CAPTAIN PHILLIPS. This true story about a 2009 cargo ship hijacking by Somali pirates is a crackerjack suspense thriller that keeps you enthralled and on the edge of your seat even if you know how it all plays out. Paul Greengrass (United 93, The Bourne Ultimatum) was born to direct this movie, and the docudrama-style naturalism and handheld photography that mark so many of his other films is utilized to great effect here. Tom Hanks, who has seen his star wattage dimmer in recent years thanks to regrettable choices like Larry Crowne and Extremely Loud & Incredibly Close, comes roaring back with a vengeance as the title character. He gives a nuanced, fully realized performance throughout, but it's the final 10 minutes of the film where he blows the audience away, giving, for my money, the single best piece of screen acting I've seen all year. And, perhaps, maybe ever from Hanks, which is saying something. Newcomer Barkhad Abdi makes a strong impression as Muse, the leader of the pirates, and he definitely holds his own opposite Hanks. The second half of the film, which largely takes place on board a claustrophobic lifeboat, grows a bit repetitive and loses a bit of the intensity that the first half so expertly built up, but Greengrass still shows a complete command of his craft and the ending really stuck with me. ****1/2 out of 5 stars.

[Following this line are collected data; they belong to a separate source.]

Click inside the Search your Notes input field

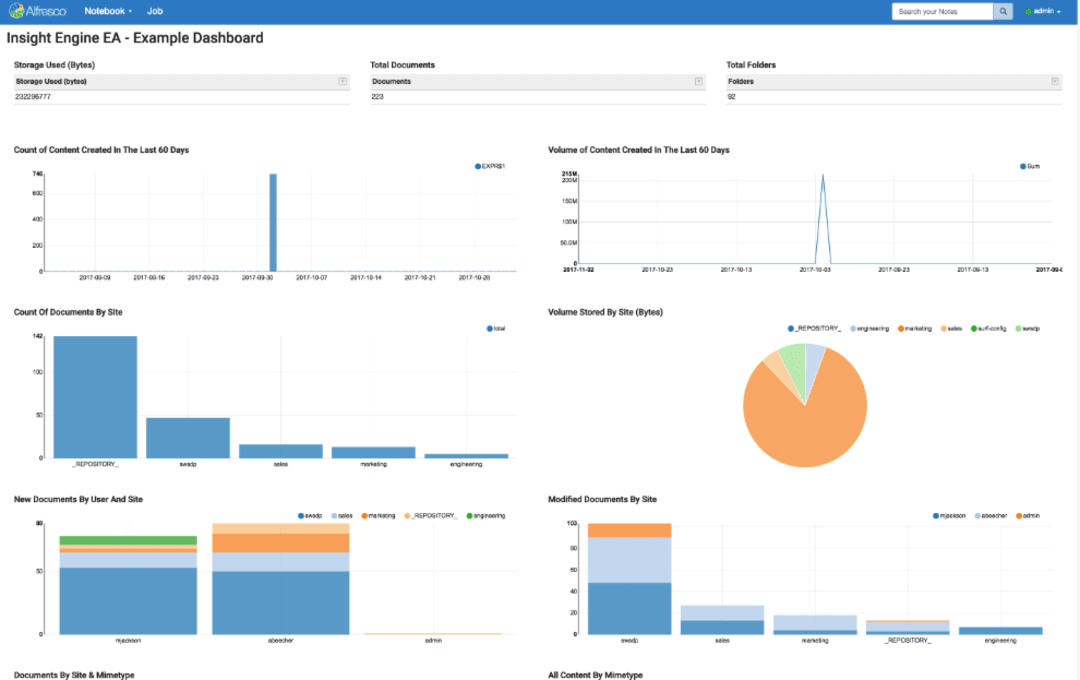click(940, 11)
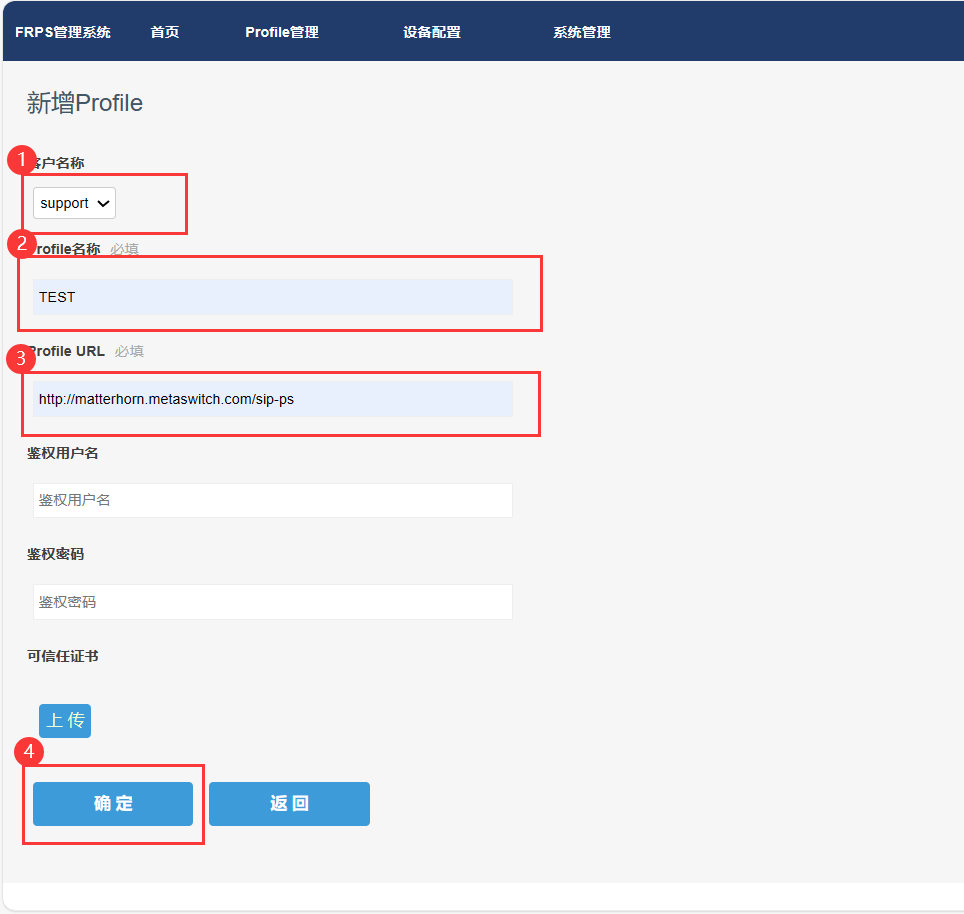Go to 首页 in the navigation bar

click(x=165, y=32)
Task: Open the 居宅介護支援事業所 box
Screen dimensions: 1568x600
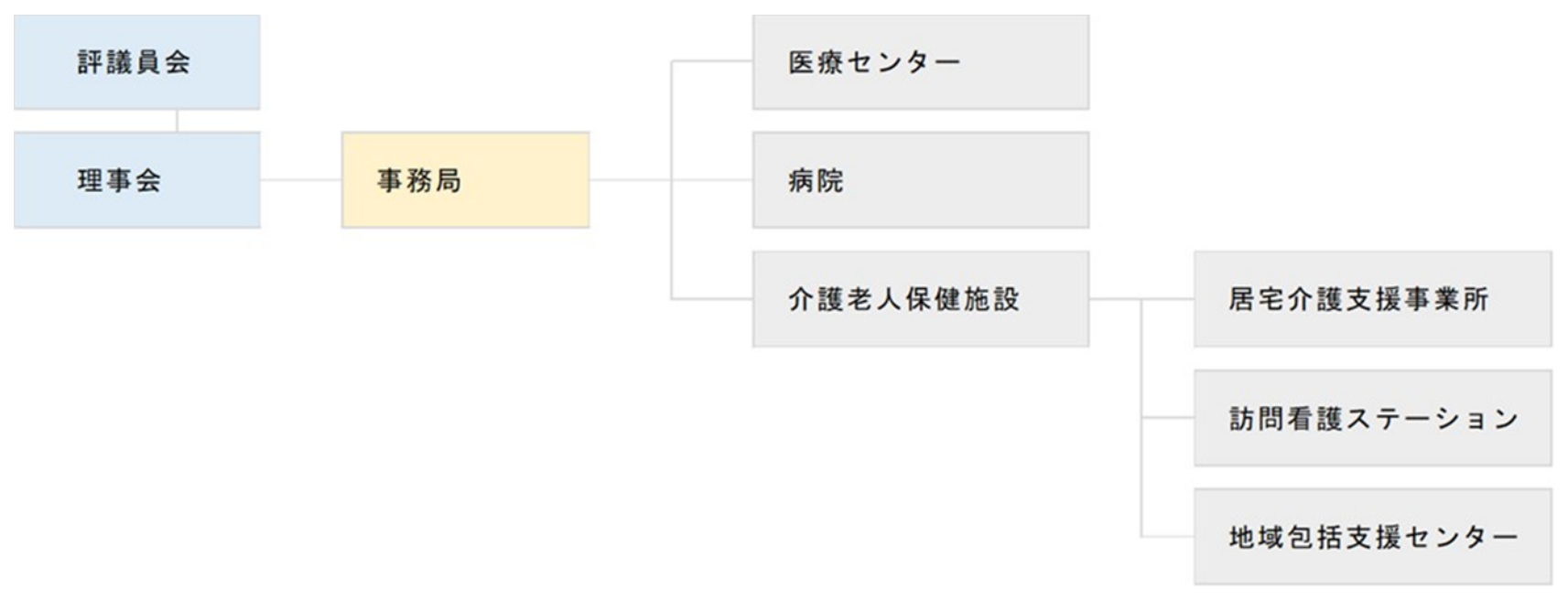Action: 1372,299
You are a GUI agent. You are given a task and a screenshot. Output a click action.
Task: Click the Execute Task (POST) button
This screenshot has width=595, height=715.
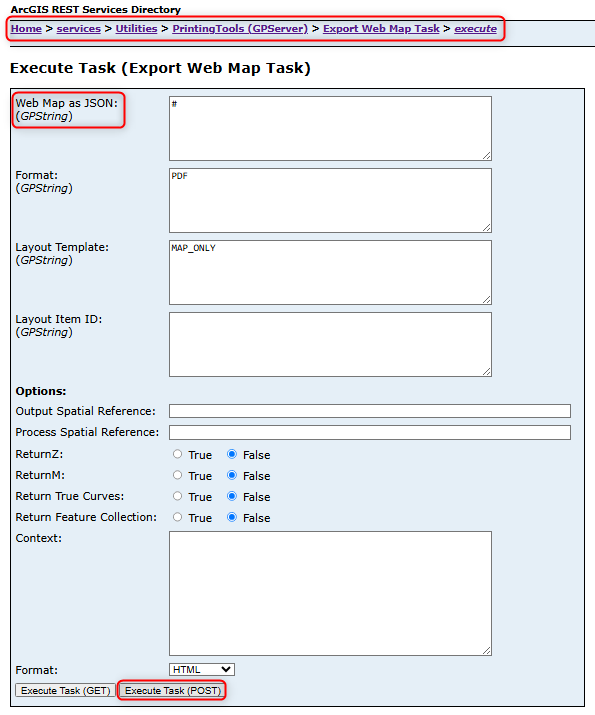click(173, 690)
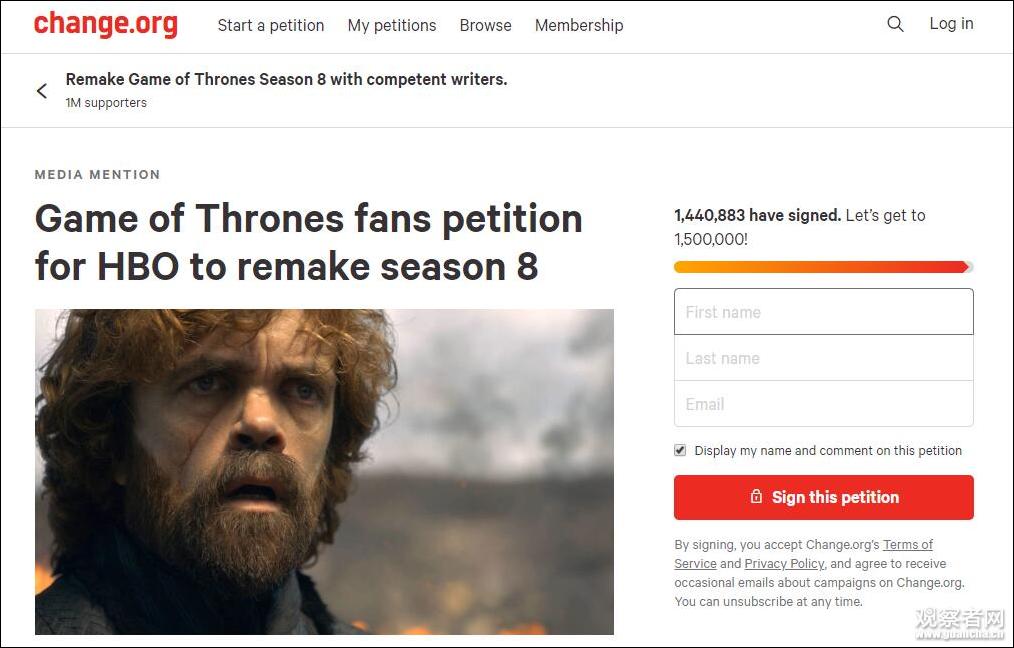Go to My petitions
Screen dimensions: 1014x648
392,25
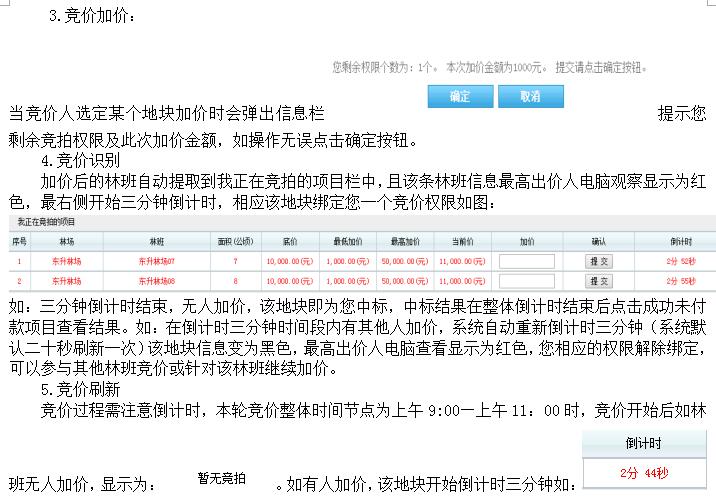Screen dimensions: 716x500
Task: Click bid input field in second row
Action: tap(526, 281)
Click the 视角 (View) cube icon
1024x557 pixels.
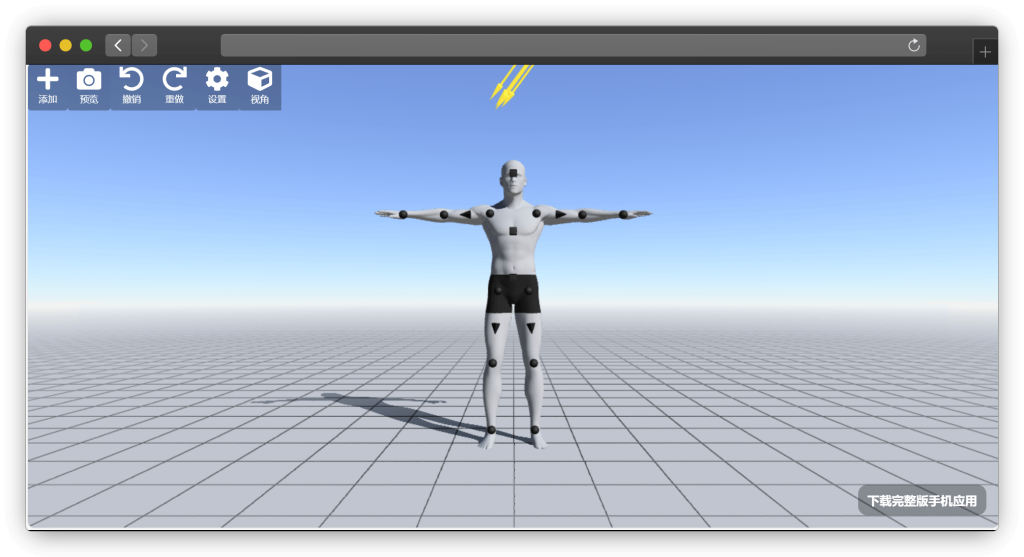pos(260,80)
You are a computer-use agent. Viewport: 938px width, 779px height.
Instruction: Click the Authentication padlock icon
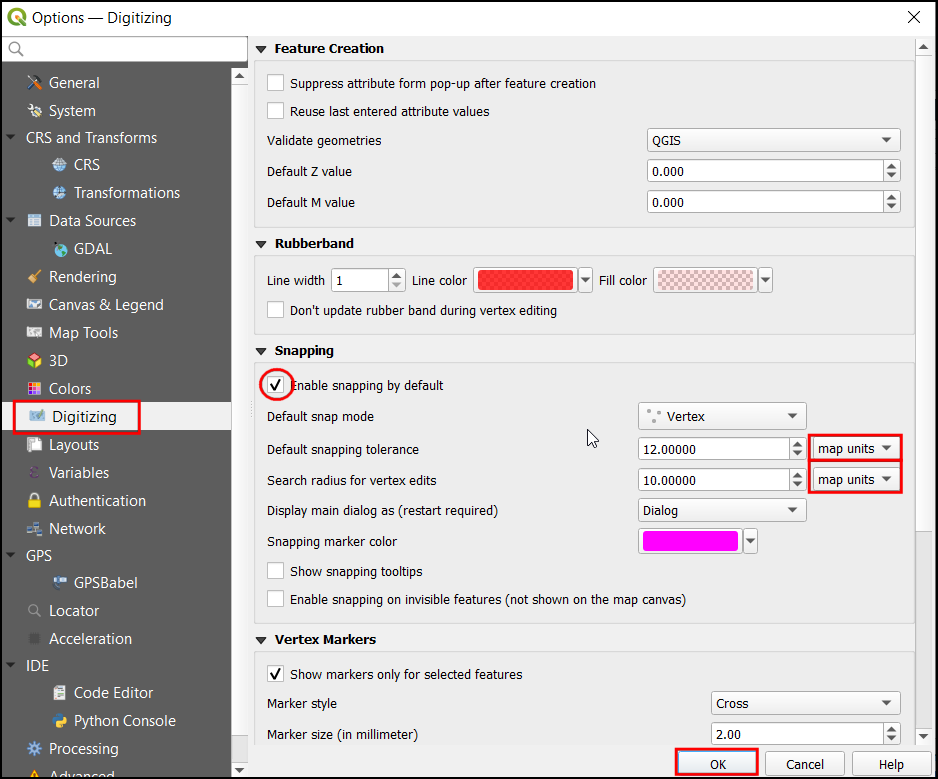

MACHETE KILLS. Ah yes, Machete. The sequel all of America was clamoring for! Seriously, I could have told everyone involved here that nobody cared to see more Machete. It was a one-joke concept that played wonderfully as a 2-minute fake trailer in front of 2007's Grindhouse, but quickly wore out its welcome in 2010's feature adaptation, Machete. Yet, here we are - over six years removed from Grindhouse, and Robert Rodriguez is still telling the same joke. Is there a more depressing sight than seeing a filmmaker, so promising at one point in his career, waste his talent away? Rodriguez came on strong in the early '90s, but ever since Sin City, it seems he's lost all ambition, and is perfectly happy resorting to B-movie junk. He's like the guy in his late 20s who still goes to high school parties to pick up chicks. Dude, grow up. Machete Kills is enjoyable enough for 30 minutes, but it goes on way too long - nearly 2 hours, and it almost becomes an unwitting parody of itself. Seeing Demian Bachir and Mel Gibson ham it up as the villains is fun to a degree, but I'm tired of fake, purposefully bad B-movies like this and Sharknado. Give me real schlock like Miami Connection any day. ** out of 5 stars.
ESCAPE FROM TOMORROW. This micro-budgeted, black-and-white indie movie with no-name actors has one huge gimmick up its sleeve that piqued my interest and led me to rent it On Demand over the weekend: it was shot guerilla-style in and around Disney World, without permission. Hard to believe the movie is actually getting released given Disney's reputation for controlling its intellectual property, but, quality aside for the moment, the fact that it was released at all has to be considered a huge success. I can't say the same for the movie itself. The story - about a Dad losing his way in the "dark" undercurrent of theme park frivolity - is disjointed and unsure of itself, failing to build much momentum. It's weird, but not nearly weird enough. The performances are strictly amateur hour - I don't see these actors getting a lot of additional work afterwards. And, while the novelty of seeing people film in Disney World when they're not supposed to proves intriguing at first, without a compelling story, interesting characters, or believable performances, you're left with just that: a novelty item, destined to be a pop cultural trivia question, but not much more. ** out of 5 stars.